[Stored items]
● ● ● ●
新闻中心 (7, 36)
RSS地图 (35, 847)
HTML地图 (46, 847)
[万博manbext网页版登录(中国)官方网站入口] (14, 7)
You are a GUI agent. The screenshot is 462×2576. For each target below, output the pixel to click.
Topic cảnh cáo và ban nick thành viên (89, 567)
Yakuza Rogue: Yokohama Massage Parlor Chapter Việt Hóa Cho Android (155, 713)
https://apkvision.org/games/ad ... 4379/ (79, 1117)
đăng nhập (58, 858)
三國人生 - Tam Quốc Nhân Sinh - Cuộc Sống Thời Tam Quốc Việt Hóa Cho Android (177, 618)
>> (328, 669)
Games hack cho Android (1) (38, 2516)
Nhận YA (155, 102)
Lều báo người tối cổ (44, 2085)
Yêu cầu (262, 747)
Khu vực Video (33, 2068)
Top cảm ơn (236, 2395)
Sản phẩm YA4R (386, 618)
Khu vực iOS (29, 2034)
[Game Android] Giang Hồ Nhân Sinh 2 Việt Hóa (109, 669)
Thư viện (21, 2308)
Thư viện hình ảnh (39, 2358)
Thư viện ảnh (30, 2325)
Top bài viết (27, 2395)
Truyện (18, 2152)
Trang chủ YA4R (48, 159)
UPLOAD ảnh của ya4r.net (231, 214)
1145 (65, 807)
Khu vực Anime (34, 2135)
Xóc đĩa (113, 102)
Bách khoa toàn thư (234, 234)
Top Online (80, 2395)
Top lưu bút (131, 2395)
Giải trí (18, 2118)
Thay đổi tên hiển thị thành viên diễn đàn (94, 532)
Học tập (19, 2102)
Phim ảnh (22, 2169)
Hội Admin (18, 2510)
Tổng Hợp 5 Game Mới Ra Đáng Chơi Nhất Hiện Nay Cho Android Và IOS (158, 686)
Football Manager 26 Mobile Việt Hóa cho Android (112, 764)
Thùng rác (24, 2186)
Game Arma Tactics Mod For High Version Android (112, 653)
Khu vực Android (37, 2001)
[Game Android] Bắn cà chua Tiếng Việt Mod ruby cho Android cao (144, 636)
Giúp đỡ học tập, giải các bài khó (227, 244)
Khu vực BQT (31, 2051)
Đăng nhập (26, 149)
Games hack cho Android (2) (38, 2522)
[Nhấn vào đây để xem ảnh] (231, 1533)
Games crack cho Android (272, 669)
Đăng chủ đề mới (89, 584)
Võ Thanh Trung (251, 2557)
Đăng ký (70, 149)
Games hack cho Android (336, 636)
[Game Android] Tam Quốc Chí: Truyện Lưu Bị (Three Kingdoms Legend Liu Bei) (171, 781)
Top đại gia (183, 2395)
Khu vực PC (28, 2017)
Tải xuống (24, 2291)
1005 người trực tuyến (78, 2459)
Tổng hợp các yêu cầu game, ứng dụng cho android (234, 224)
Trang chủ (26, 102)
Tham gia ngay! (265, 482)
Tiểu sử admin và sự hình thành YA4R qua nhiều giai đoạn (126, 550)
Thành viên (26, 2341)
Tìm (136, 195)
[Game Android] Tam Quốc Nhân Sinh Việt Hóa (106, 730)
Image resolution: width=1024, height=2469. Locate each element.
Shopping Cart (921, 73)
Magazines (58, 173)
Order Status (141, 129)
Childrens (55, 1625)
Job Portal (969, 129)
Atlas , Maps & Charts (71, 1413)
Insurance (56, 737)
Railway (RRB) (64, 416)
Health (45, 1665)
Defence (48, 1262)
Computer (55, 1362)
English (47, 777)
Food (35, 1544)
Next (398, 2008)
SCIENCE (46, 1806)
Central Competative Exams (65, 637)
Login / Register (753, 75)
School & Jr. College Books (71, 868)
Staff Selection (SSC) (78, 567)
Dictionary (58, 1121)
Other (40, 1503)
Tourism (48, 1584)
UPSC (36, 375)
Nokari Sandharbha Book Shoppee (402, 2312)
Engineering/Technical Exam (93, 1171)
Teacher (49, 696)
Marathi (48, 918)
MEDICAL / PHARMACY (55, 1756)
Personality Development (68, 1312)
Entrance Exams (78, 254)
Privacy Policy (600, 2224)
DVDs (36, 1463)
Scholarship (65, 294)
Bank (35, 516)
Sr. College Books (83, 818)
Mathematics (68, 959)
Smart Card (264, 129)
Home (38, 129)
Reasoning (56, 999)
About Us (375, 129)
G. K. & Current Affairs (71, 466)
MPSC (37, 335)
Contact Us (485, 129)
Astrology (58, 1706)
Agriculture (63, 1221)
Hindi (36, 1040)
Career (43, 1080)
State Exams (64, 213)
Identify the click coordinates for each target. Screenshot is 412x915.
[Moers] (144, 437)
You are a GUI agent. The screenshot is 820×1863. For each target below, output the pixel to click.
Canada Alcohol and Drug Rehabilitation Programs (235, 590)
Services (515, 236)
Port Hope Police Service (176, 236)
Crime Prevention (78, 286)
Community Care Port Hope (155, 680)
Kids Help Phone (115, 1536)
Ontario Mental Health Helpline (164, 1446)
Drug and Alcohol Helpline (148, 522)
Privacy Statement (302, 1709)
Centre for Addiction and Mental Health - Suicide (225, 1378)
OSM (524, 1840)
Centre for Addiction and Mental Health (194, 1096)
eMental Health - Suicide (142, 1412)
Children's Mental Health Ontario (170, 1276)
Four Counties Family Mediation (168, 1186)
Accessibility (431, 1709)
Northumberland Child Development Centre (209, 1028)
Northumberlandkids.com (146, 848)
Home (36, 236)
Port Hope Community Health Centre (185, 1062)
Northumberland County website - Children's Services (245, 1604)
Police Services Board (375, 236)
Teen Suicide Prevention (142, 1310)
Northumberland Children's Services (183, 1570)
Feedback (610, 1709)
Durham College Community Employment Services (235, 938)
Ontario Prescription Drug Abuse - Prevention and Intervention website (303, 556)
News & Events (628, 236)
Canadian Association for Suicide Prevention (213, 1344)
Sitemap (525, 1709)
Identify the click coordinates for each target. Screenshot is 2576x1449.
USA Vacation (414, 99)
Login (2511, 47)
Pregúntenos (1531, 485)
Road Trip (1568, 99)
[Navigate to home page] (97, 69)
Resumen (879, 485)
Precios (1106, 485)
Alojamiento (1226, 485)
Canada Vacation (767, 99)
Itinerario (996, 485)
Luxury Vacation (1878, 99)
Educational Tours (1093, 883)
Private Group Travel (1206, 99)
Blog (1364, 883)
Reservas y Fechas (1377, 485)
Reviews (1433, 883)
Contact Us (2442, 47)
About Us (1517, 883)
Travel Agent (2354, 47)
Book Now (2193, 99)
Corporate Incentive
● ● ● ●
Your answer should consist only of the lines above between the line holding "Xóc đĩa (113, 102)" and the line holding "[Game Android] Bắn", inclusive, each transcribed exactly.

Xóc đĩa (113, 102)
Bách khoa toàn thư (234, 234)
Top Online (80, 2395)
Top lưu bút (131, 2395)
Giải trí (18, 2118)
Thay đổi tên hiển thị thành viên diễn đàn (94, 532)
Học tập (19, 2102)
Phim ảnh (22, 2169)
Hội Admin (18, 2510)
Tổng Hợp 5 Game Mới Ra Đáng Chơi Nhất Hiện Nay Cho Android Và IOS (158, 686)
Football Manager 26 Mobile Việt Hóa cho Android (112, 764)
Thùng rác (24, 2186)
Game Arma Tactics Mod For High Version Android (112, 653)
Khu vực Android (37, 2001)
[Game Android] Bắn cà chua Tiếng Việt Mod ruby cho Android cao (144, 636)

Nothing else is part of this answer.